Keywords: fat-reduced, sausage, boar taint, non-castrated male pork, vegetable fibre

1. Introduction

Currently, animal welfare is an issue that is increasingly becoming a consumer concern. These consumer concerns, in turn, pressure policy-makers to act by imposing stricter regulations on the methods by which animals are reared and treated [1]. This is particularly true in regard to the new European Union recommendations that instruct farmers to abandon certain practices such as tail docking, tooth reduction, and surgical castration [2]. Castration without anaesthesia or pain relief was primarily introduced to prevent boar taint, which results in an unpleasant odour and flavour. Androstenone (a male sex pheromone associated with urine and perspiration odour) and skatole (a metabolite of the amino acid tryptophan associated with naphthalene and faecal odour) are primarily responsible for boar taint-related off-flavours in pork [3]. Abandoning this practice has resulted in the recurrence of this organoleptic disadvantage. In addition, similar to the production of dry-cured ham, producing raw-fermented products from non-castrated males may result in some disadvantages. Due to the lower fat content of male pig meat resulting in a low water-holding capacity, further processing water losses result in drier, harder, saltier and darker final products [4]. Based on this, the issue of promoting meat valorization must be addressed. For this purposs, it is important to develop alternative uses for this meat to allow boar meat to be more widely sold on the national and international markets [5]. Androstenone is non-polar and predominantly fat-soluble, while skatole is both water- and fat-soluble [3]. Based on this, meat products that are typically elaborated with high percentages of fat (20–30%) could present high concentration of boar taint- causing compounds, and then, more undesirable odour and flavour [4].

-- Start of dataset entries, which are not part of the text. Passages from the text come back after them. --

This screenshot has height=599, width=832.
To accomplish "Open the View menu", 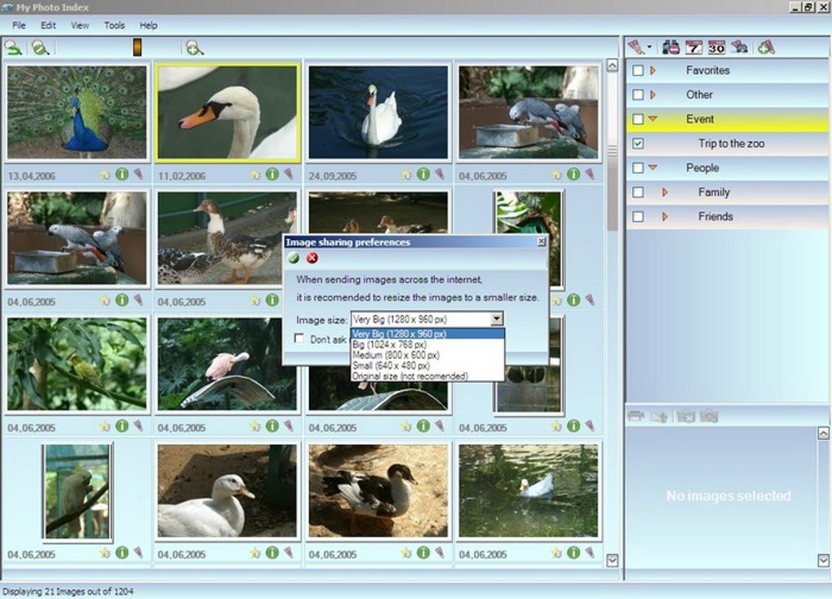I will (78, 25).
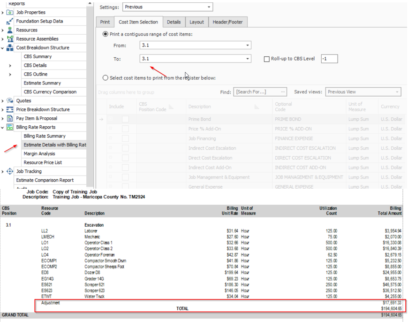Select the Estimate Details with Billing Rates report

53,145
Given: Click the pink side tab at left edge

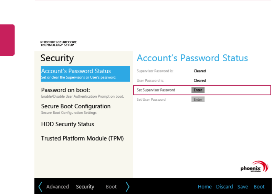Looking at the screenshot, I should 7,40.
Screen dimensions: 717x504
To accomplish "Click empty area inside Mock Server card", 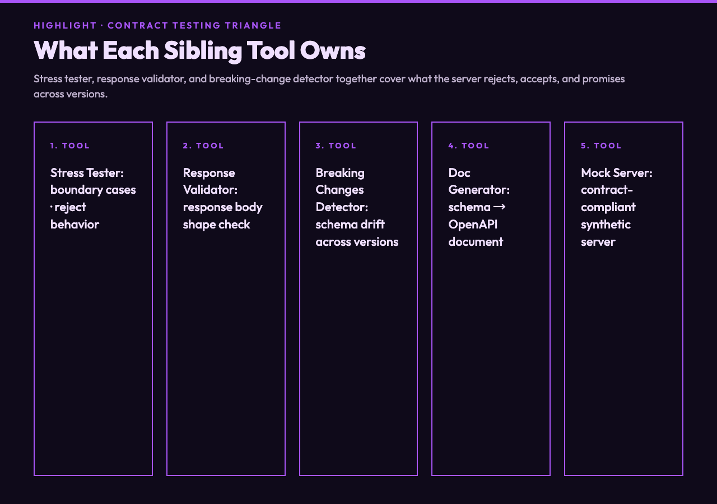I will [x=623, y=364].
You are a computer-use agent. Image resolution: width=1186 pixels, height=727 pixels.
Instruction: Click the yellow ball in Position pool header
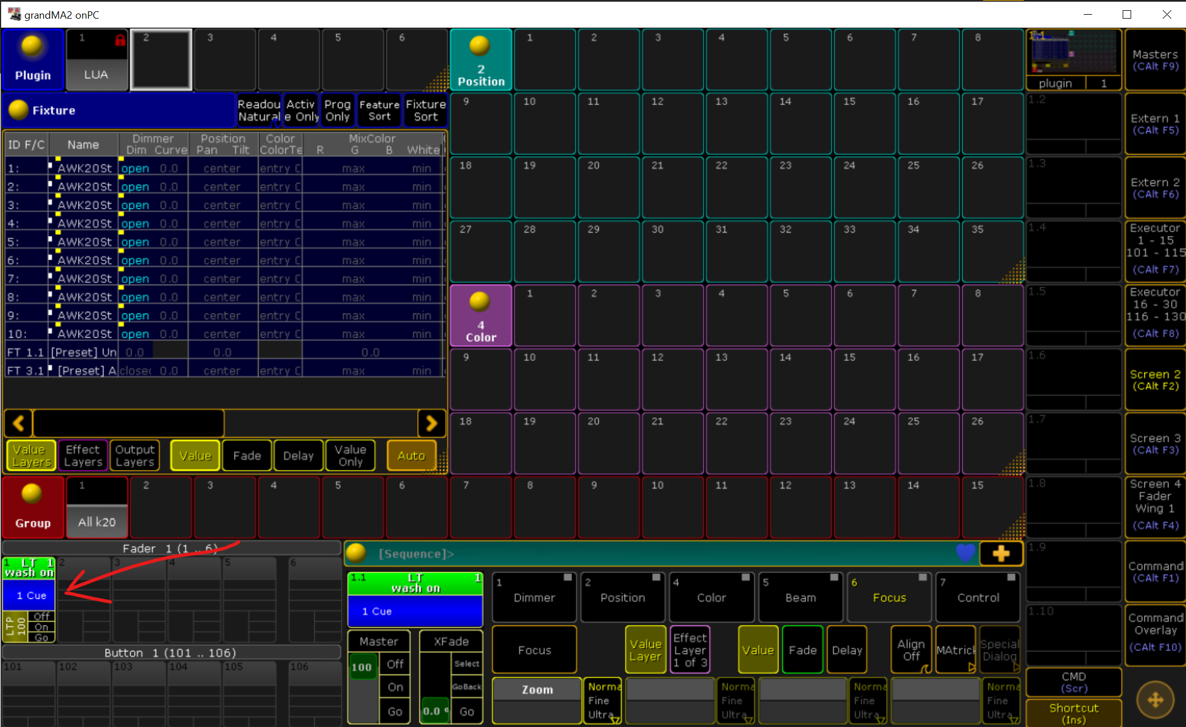[x=480, y=46]
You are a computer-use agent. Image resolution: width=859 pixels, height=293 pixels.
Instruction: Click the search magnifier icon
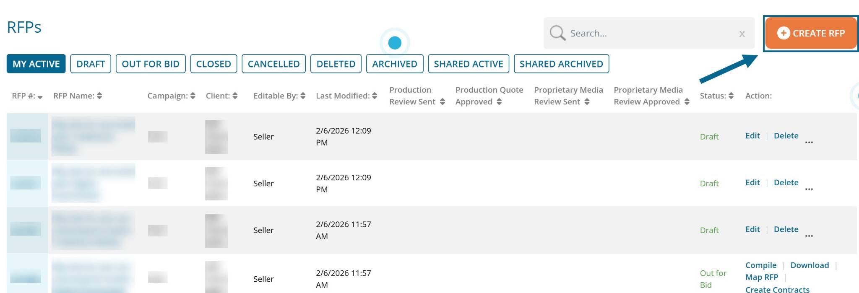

However, fat reduction of meat products usually implies the occurrence of undesirable technological effects and structural and sensory characteristics such as a reduction in yield, negative changes in texture, and a reduction in consumer acceptance [6]. Therefore, alternatives to improve these deficiencies are required. The growing emphasis on health has led many investigators to explore the feasibility of substituting animal fat with vegetable fibres in various meat products [7]. The use of dietary fibre results in a healthier meat product, and it is also an alternative ingredient that can maintain the technological and sensory properties [8].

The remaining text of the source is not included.